Atherosclerosis Regression and Cholesterol Efflux in Hypertriglyceridemic Mice.

Rationale: Hypertriglyceridemia (HyperTG) and low high-density lipoprotein cholesterol (HDL-C), both of which are regulated by lipoprotein lipase (LpL) activity, associate with increased cardiovascular disease (CVD). Genetic regulators of LpL actions track with CVD risk in humans. Whether this is due to changes in HDL-C or function, or circulating triglyceride (TG) levels is unresolved.

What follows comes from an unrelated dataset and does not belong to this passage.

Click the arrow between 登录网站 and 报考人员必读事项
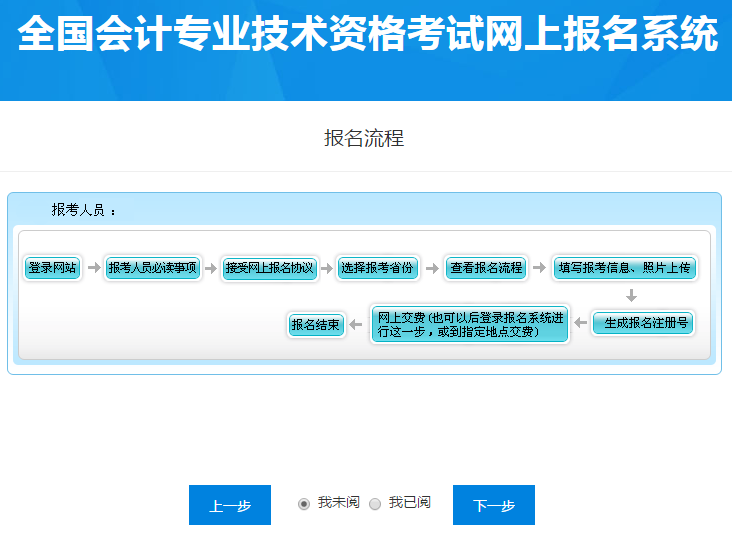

Objective: We created HyperTG and HDL-C reduction in atherosclerotic mice to allow the assessment of how HyperTG and reduced HDL-C affect regression of atherosclerosis and the phenotype of plaque macrophages. Methods and Results: Atherosclerosis regression was studied in control LpL floxed (Lplfl/fl) mice and tamoxifen-inducible whole-body LpL KO (iLpl-/-) mice with HyperTG (~500mg/dL) and reduced HDL-C (~50% reduction). Atherosclerosis regression was studied using two models in which advanced plaques resulting from hypercholesterolemia are exposed to normal LDL-C levels using aortic transplantation or treatments with oligonucleotides. In a subset of mice, we expressed human cholesterol ester transfer protein (hCETP) to humanize the relationship between apoB-lipoproteins and HDL. HDL particle number (HDL-P), cholesterol efflux capacity (CEC) and HDL proteome were measured in HyperTG mice and humans. Surprisingly, HyperTG and reduced HDL-C levels due to loss of LpL did not affect atherosclerosis lesion size or macrophage content (CD68+ cells) in either model. Expression of hCETP and further reduction of HDL-C did not alter lesions. Sera from iLpl-/- mice had a decrease in total CEC, but not ABCA1-mediated CEC. HyperTG humans, including those with LpL deficiency, had greater ABCA1-mediated CEC and total CEC per HDL-P. Conclusions: Atherosclerosis regression in mice is driven by LDL-C reduction and is not affected by HyperTG and plasma HDL-C levels.